REQUIRED ACTION ->
Beneath this instruction is a listing. Transcribe from it only the stretch from the line with "Click plus icon" through the line with "This screenshot has width=1456, height=819.", both end lines included, exactly as written.

SUPPLIED DATA ->
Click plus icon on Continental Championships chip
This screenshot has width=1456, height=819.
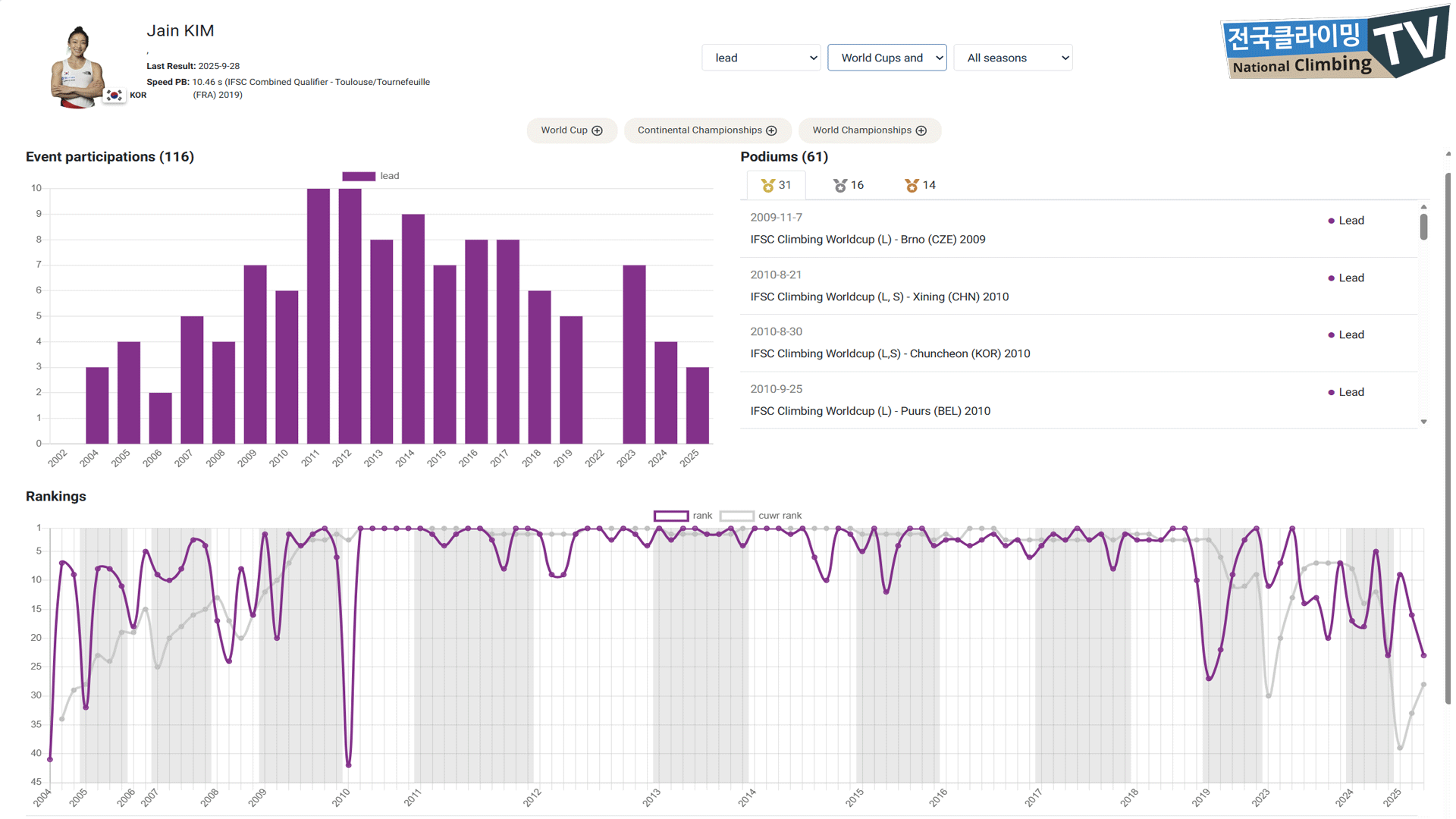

--

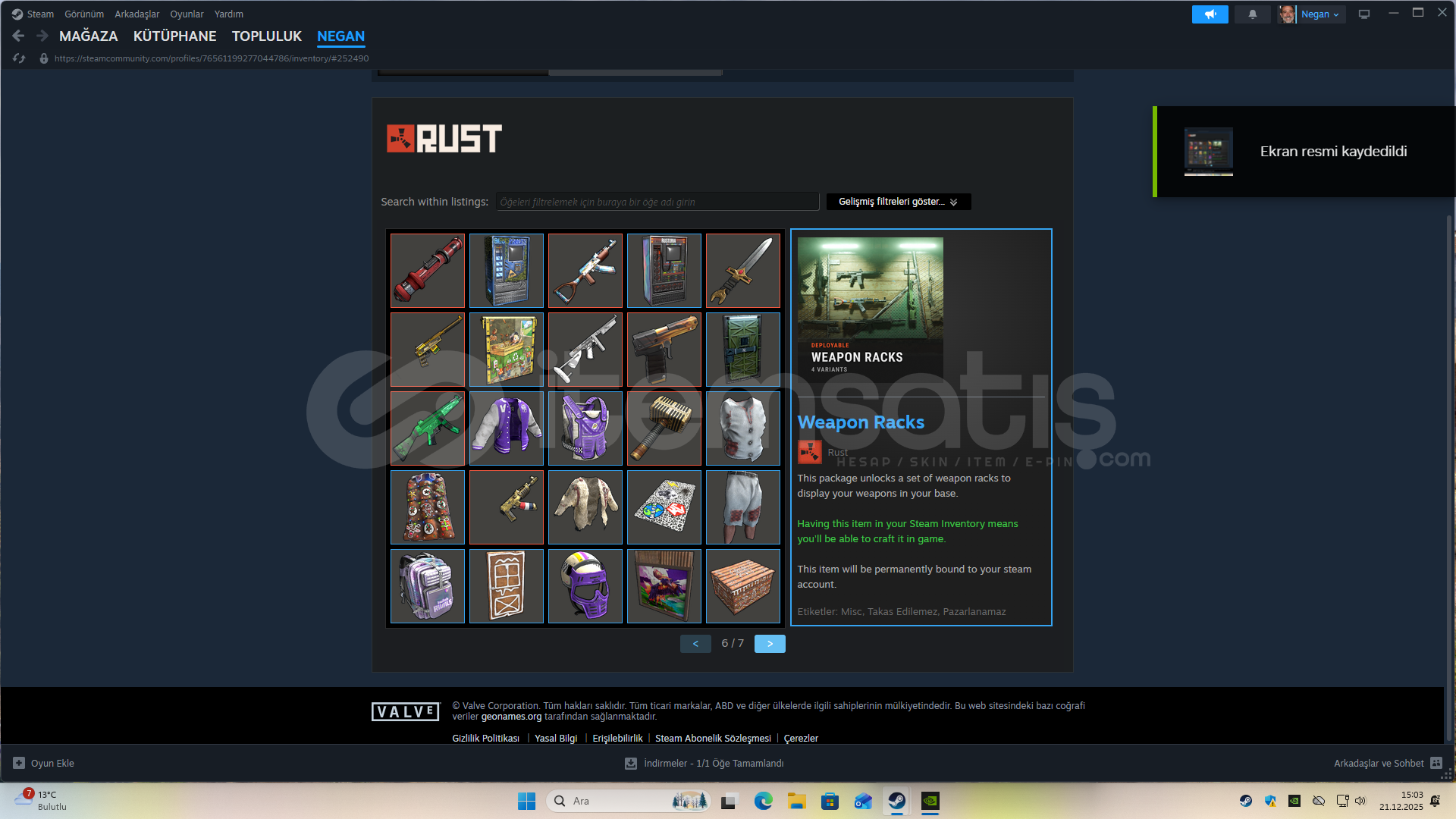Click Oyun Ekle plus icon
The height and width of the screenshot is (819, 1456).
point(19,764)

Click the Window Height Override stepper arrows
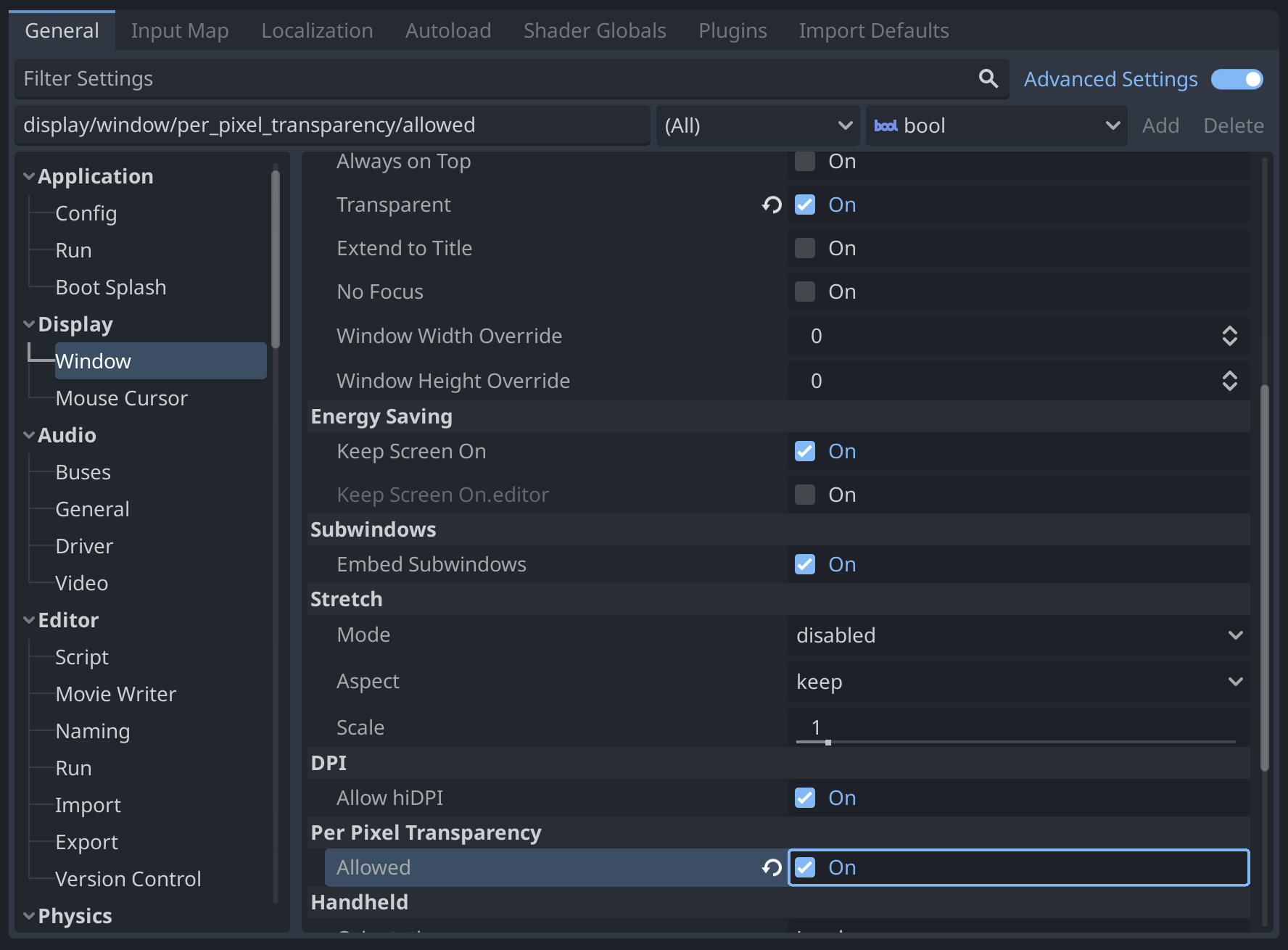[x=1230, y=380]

TASK RESPONSE ->
Click plus icon on Continental Championships chip
This screenshot has width=1456, height=819.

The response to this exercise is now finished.